WELF 7032 Counselling Skills for the Allied Professions
Credit Points 10
Legacy Code 102806
Coordinator Ireni Farag Opens in new window
Description This unit introduces postgraduate students from allied professions to the major theoretical frameworks and foundational practices of counselling. An in-depth exploration of the embodied and situated experience of the trainee practitioner will be central to learning how to attend to and support others. Students will engage in an ongoing critical consideration of how discourses and practices of selfhood, social justice, power, colonisation, intersectionality, diversity and place shape the subjects of therapy and influence the therapeutic relationship. These intersubjective and scholarly enquiries will inform a scaffolded, intensive practice of microskills. (Legacy code 102806)
School Social Sciences
Discipline Counselling
Student Contribution Band HECS Band 4 10cp
Level Postgraduate Coursework Level 7 subject
Incompatible Subjects WELF 7009 - Foundations of Psychotherapy and Counselling 1 WELF 7004 - Counselling 1
Restrictions
Students must be enrolled in program 4595 - Master of Art Therapy or students must be enrolled in another postgraduate program in Social Sciences, such as Social and Community work, Health, Arts in Health Education or Bachelor of Research Studies.

◆ **Your objective**:
Resume the counselling skills unit description above, continuing it after its final sentence.

◆ **Data excerpt**:
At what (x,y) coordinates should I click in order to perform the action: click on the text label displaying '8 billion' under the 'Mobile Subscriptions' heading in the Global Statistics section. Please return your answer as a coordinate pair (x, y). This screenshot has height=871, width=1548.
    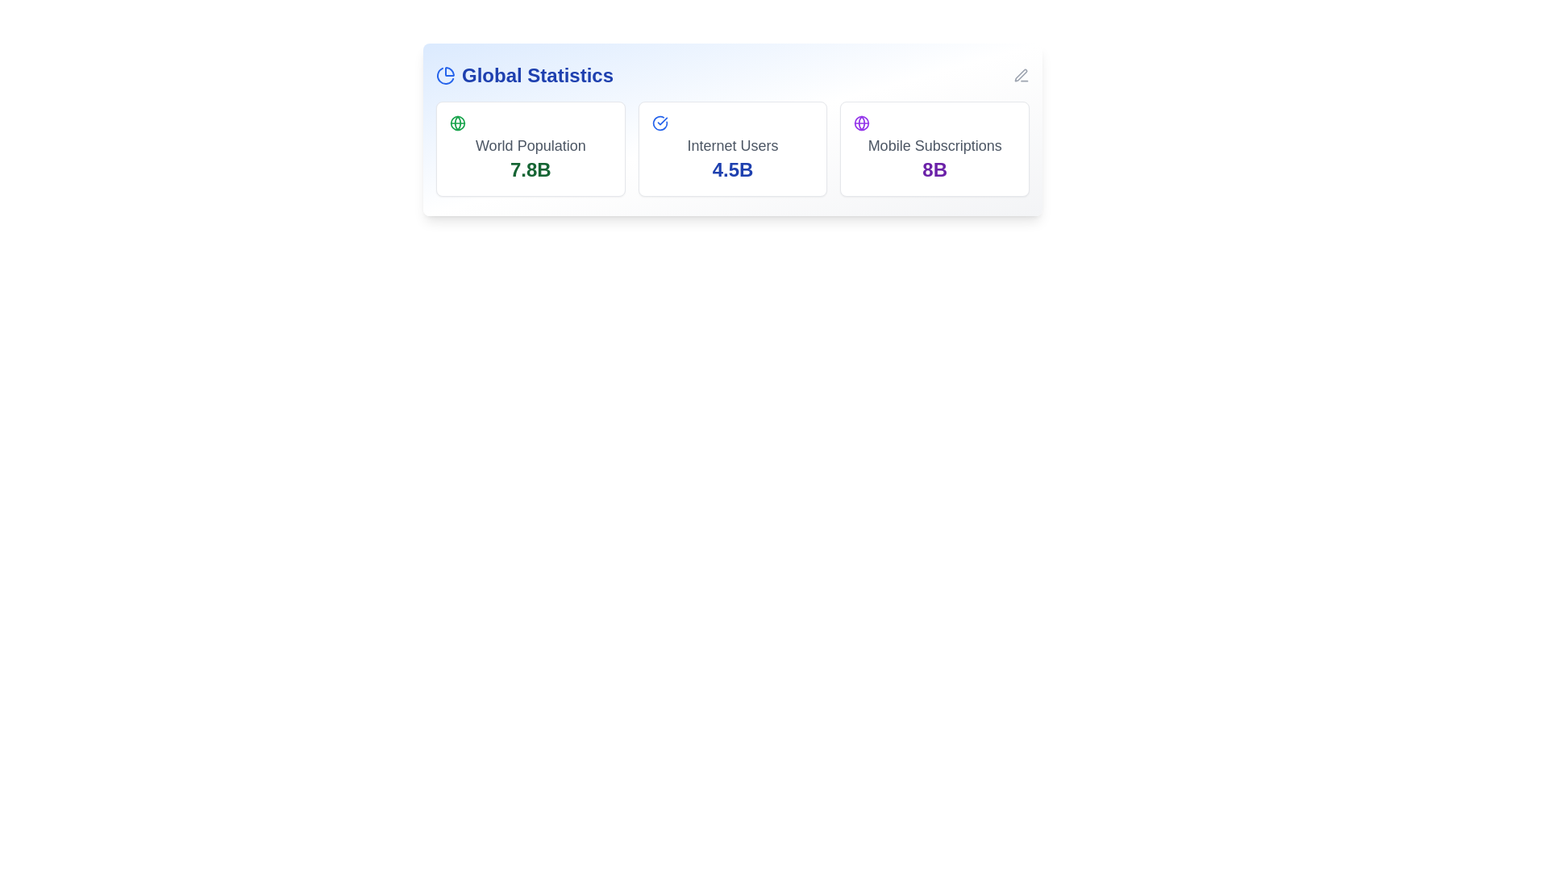
    Looking at the image, I should click on (935, 170).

◆ **Result for this task**:
Learning Outcomes
On successful completion of this subject, students should be able to:
- Effectively and empathically practice beginning skills in counselling.
- Integrate these counselling skills effectively into professional practice, from a critical social science perspective.
- Recognise and constructively critique the major frameworks of counselling.
- Respond appropriately in professional situations that require counselling skills.
- Understand the similarities and differences between different professional roles and the possibilities and limits of their own role and expertise.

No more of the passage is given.